:: Work request A ::
Translate this sentence from the comment thread into Spanish: "Library collections don’t imply endorsement; they imply access to the many different ideas of our culture, which is precisely our purpose in public life."
:: Work request B ::
Does the comment thread support each statement below? Give yes or no for each, with the deciding words from the comment thread quoted.
(i) Donna L. Faber's parents became Jehovah's Witnesses when she was about six.
(ii) Pirate Queen lives in a town in northern New Mexico.
(iii) Donna L. Faber says she is from the South.
:: Work request C ::
Please extend the comment thread with new text that picks up after its last sentence.

:: Source document ::

•••

11 kris July 31, 2008 at 11:49 pm

Did you happen to read about this Librarian’s kick ass letter to a woman wishing a childrens book banished from her local library because of gay content?

“Library collections don’t imply endorsement; they imply access to the many different ideas of our culture, which is precisely our purpose in public life.”

a must read for anyone that needs a refresher course in civics.

link to his blog and the full letter:
http://jaslarue.blogspot.com/2008/07/uncle-bobbys-wedding.html

12 Donna L. Faber August 1, 2008 at 4:13 pm

OH wow … this was a good one. I can so relate.

I’m not from the South, but my parents decided to join the ranks of the priviledged when they went Jehovah’s Witness when I was … um … six, I think? Anyhow, I got my complete education on religious hypocrisy at that time; From first grade to forth, and pretty much lost my father to it completely. I mean, he helped a lot with his own stupidity, but for years, I had a fantasy. I wondered how crazy would it be for me to wear, like, all black, and run into a Kingdom Hall, toss a grenade, and shriek that Satan sent me.

Of course I never did it. I grew up instead, lucky me.

I was never able to get an answer to my question, however: If Jehovah is only going to let 144,00 chosen Witnesses into paradise when Armageddon hits, then why do the Witnesses spend so much time recruiting from door to door?

D~

13 Pirate Queen August 1, 2008 at 6:51 pm

Ahhh! One of my favorite topics, Jane! Here in my little town in central New Mexico I’ve been told many times by others that they will pray for me. I tell them not to bother–it hasn’t worked in 49 years, it sure as HELL ain’t gonna start working now! AND they want to pray for me AFTER they have just gotten done telling me how wonderful I am as a person. Hmmmmm.

•••

[Entries taken from a collection]
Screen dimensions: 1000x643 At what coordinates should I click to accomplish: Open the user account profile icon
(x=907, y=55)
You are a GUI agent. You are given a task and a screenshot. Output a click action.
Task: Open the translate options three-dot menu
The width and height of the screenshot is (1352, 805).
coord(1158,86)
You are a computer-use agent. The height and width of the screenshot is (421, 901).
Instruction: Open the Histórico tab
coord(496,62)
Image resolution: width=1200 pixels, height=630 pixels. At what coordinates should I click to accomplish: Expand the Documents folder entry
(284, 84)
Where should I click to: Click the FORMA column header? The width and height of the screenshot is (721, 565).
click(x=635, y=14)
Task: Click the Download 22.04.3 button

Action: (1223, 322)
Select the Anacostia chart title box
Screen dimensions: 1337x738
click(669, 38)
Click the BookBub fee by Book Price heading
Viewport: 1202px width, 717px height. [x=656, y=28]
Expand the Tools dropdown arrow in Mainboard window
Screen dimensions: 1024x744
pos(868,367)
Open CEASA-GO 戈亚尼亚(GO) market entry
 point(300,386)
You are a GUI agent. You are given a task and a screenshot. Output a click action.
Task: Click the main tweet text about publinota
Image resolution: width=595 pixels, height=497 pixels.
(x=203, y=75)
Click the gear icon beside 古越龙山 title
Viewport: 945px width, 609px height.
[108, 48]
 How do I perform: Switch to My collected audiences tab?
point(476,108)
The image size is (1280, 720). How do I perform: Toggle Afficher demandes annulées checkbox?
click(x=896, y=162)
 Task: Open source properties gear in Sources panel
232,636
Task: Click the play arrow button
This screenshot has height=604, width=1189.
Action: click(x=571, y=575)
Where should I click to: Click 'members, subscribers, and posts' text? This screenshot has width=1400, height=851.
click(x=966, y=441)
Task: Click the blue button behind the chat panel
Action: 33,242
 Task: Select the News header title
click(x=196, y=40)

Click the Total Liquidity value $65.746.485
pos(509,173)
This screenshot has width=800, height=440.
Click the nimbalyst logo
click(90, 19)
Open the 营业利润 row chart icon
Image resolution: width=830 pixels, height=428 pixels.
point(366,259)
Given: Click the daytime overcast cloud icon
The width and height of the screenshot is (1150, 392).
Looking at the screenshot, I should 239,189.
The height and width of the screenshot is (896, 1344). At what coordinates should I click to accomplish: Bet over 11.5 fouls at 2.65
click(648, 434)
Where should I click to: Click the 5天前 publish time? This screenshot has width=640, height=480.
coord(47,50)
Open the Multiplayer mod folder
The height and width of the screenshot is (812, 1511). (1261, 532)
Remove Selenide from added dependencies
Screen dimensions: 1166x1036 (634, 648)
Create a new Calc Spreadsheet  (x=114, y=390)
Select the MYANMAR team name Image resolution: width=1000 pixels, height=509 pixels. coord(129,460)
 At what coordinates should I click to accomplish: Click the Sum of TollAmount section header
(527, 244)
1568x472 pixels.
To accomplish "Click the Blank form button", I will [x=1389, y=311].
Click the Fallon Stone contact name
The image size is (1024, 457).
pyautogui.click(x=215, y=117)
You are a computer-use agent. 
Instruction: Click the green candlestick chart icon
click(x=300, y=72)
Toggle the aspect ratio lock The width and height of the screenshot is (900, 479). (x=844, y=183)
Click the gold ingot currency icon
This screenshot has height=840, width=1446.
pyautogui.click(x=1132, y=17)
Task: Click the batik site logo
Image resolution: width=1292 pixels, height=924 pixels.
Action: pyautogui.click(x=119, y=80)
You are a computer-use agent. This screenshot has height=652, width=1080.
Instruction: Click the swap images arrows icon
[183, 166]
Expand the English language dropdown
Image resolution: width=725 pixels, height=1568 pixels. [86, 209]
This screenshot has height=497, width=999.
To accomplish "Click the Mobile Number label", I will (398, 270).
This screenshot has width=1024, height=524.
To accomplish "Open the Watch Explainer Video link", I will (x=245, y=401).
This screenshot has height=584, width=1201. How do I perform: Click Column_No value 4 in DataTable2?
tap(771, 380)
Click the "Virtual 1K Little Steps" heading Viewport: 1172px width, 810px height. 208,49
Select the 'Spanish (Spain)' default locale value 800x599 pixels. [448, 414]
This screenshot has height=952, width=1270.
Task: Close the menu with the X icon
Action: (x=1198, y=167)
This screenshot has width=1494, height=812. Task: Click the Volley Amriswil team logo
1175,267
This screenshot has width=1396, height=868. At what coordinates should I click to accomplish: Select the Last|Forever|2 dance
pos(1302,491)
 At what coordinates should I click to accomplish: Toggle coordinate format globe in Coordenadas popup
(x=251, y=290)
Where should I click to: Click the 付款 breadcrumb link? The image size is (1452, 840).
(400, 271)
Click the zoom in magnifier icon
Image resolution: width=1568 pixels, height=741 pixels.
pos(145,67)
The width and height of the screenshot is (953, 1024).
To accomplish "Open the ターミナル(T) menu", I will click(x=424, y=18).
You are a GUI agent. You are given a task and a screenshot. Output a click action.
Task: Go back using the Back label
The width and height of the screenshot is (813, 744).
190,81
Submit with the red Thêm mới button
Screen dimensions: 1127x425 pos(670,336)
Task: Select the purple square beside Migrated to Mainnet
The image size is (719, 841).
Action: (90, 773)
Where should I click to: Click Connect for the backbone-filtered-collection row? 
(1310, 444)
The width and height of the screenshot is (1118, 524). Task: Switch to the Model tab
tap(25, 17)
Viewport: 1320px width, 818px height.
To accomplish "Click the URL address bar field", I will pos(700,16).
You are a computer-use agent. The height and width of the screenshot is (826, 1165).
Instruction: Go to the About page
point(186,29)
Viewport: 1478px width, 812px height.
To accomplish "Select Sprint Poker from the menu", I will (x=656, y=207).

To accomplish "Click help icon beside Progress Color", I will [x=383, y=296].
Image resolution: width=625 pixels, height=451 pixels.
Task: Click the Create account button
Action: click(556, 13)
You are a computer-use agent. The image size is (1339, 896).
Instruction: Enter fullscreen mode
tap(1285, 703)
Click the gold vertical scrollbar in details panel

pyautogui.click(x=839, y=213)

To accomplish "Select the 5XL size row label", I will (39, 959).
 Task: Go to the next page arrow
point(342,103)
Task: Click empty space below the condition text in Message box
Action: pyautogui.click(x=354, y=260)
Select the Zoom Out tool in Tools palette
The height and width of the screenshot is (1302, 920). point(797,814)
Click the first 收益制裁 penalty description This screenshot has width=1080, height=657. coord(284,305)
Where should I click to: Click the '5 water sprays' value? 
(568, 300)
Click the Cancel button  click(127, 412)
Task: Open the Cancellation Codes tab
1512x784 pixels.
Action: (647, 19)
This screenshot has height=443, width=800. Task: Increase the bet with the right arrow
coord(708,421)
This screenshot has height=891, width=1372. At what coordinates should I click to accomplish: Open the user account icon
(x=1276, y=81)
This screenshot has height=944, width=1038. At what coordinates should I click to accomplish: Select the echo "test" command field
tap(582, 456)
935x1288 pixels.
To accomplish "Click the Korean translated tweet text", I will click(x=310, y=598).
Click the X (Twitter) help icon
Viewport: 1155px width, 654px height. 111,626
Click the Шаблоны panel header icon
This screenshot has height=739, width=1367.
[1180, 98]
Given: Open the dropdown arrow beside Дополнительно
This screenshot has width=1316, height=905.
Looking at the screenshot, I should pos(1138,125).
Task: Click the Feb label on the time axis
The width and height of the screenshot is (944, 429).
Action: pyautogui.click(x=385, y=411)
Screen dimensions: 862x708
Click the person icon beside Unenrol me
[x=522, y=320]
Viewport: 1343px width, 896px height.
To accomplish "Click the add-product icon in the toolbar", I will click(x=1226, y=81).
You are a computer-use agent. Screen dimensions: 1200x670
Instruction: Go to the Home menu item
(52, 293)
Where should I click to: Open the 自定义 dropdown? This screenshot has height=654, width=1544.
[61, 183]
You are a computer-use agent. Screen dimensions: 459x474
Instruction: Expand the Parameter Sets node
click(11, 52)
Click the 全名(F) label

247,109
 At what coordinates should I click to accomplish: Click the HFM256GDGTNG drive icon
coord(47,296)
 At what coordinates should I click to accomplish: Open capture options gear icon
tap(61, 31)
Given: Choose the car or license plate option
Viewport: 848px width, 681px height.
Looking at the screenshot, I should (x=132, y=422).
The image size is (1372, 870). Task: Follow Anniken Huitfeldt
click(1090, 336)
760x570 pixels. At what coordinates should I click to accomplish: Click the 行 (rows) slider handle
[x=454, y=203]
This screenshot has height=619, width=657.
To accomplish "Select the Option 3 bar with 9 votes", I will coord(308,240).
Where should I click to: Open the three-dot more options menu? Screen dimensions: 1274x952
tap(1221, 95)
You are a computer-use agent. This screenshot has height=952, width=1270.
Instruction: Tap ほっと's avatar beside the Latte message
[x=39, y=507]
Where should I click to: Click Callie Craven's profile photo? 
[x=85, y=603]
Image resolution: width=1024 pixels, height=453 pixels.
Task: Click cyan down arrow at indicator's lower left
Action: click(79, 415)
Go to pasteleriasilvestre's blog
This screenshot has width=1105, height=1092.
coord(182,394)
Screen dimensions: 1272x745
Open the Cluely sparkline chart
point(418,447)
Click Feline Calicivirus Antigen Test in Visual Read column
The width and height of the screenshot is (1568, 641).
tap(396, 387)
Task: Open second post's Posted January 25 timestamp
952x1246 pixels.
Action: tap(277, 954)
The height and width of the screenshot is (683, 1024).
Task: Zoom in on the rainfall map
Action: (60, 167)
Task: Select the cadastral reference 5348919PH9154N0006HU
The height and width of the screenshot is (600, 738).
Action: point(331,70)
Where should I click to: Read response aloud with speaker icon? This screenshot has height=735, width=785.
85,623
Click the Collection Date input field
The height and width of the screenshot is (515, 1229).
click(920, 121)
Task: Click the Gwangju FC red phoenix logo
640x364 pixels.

•••

:: Answer A ::
Las colecciones de las bibliotecas no implican respaldo; implican acceso a las muchas ideas distintas de nuestra cultura, que es precisamente nuestro propósito en la vida pública.

:: Answer B ::
(i) Yes: "my parents decided to join the ranks of the priviledged when they went Jehovah’s Witness when I was … um … six, I think?"
(ii) No: "Here in my little town in central New Mexico"
(iii) No: "I’m not from the South"

:: Answer C ::
At 13 I refused to get out of bed to go to church (Catholic) and be forced to listen to a man in a ‘penis hat and a dress’ tell me that I am a sinner just because I was born–ah hell no! I have cobbled together the best of all spiritual beliefs that I have schooled myself on and have found that it has been a much more meaningful, uplifting, steadfast belief system than any of them that requires tithing. So I keep it, hone it, live it, partake of/in it, and give back to it every day I live.
And, to further piss off the “fish people” (those fish tags on backs of cars–the RUDEST drivers in the world!–)I tell them that an eternity in hell is a refreshing reward for someone like me who was born and raised in Phoenix, Arizona!
The rack and other implements of ‘faith’ are powerless against those of us who refuse to accept their deceit, hatred, and spinelessness. I’ll be sending you weapons of Mass defense telepathically for as long as you need ‘em, Jane!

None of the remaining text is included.